Sorry forgot to post what I found if this is useful for people from a keeper in the US >>>

The species name is Chilabothrus striatus (formally Epicrates).
Dominican mountain boa, Dominican red mountain boa and Haitian boa are all common names people use for them which can get confusing. 

They have a fair amount of natural variation within the species, but some US keepers are now giving false morph names like 'pastel' to them, which makes it even more confusing... I've found their husbandry is similar to Rainbow boas, with a few differences which I'll go into. 

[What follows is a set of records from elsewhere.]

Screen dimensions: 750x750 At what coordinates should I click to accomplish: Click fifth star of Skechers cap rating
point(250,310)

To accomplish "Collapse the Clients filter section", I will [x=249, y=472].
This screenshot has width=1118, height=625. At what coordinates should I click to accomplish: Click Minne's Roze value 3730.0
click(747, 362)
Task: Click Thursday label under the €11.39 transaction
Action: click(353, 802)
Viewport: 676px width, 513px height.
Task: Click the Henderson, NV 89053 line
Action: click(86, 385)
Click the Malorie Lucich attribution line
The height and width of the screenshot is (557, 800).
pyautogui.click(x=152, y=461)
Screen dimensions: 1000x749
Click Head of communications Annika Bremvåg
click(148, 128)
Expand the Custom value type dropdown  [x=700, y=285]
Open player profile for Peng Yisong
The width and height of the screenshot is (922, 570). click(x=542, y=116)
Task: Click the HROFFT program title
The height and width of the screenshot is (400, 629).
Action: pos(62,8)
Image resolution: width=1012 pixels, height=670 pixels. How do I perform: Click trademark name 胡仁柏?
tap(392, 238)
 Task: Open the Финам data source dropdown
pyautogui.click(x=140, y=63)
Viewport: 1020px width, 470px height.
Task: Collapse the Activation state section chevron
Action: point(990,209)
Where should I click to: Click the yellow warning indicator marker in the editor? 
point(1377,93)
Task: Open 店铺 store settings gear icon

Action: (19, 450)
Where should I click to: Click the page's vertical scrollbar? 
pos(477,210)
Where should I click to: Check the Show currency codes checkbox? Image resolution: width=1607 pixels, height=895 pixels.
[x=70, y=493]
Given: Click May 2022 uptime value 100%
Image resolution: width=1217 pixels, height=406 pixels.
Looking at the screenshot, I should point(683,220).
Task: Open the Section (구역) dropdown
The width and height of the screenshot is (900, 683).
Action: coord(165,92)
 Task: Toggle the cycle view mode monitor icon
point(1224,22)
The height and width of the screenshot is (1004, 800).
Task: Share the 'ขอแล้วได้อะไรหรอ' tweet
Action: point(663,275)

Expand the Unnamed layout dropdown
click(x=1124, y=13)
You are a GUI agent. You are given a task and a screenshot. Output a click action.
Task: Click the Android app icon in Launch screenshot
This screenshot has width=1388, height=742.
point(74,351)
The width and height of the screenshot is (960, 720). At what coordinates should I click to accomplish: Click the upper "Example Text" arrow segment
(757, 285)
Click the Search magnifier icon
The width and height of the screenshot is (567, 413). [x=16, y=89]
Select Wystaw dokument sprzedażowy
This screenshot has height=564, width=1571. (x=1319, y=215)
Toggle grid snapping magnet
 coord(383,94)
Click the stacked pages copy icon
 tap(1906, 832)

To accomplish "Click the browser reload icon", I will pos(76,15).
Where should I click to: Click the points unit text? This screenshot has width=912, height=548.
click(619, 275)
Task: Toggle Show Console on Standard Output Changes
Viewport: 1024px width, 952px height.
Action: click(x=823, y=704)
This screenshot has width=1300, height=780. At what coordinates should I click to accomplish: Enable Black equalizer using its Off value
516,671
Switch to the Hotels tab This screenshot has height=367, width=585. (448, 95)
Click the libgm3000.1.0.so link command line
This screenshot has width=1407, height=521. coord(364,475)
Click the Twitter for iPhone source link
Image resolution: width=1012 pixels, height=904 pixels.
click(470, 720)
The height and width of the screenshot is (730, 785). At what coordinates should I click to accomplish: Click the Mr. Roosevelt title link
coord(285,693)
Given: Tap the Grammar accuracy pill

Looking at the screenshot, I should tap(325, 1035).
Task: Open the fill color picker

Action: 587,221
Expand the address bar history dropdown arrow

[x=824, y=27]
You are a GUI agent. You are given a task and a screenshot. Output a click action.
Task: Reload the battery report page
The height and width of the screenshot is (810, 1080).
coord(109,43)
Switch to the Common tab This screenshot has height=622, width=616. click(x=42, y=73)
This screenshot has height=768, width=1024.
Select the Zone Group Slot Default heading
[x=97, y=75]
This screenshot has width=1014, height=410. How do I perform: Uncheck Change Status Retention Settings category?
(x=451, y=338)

Neonates can be more tricky to get feeding than other commonly kept boids in the hobby. They're naturally lizard eaters as young, and are very insecure.

Temps - we maintain a hot side of around 30c, and allow for a decent gradient down into the mid-low 20s.

Humidity - we mist heavily several times a week, allow the vivs to dry a little before misting again. We provide a moist hide for them to always have a humid retreat. 

Substrate - we use a mix of eco-earth, cypress mulch and leaf litter. 

Water bowl - we use one large enough to allow the boa to soak. 

Decor - we provide plenty of hides/cover, they're very insecure as neonates and take a while to grow out of that. As adults they grow bolder but still like to have some secrecy.

Branches - ours tend to hide on the ground, but are more active than a lot of other boas we've kept and will actively climb on any opportunities provided. 

Feeding - we feed our neonates every 5-7 days, the adults are fed every 14 days. We prefer to feed multiple smaller items to them rather than one oversized prey item as they're rather slender bodied boas and the smaller meals more often encourages them to be more active and lean. 

UV - we don't use it for any of our Chilabothrus yet due to temperature issues in the California climate, but I have a friend in Scotland with a young brown phase striatus who says it's thriving under the added boost of UV. 

viv size - for 2014 animals we use 24x18x12", but our 5ft adults are currently in 48x24x18". I'd personally prefer to offer my adults more height in the future. They can grow up to 6-8ft in extreme cases, so a larger enclosure would be needed for those large individuals, but it'll take a 2014 boa 5+ years to reach that size.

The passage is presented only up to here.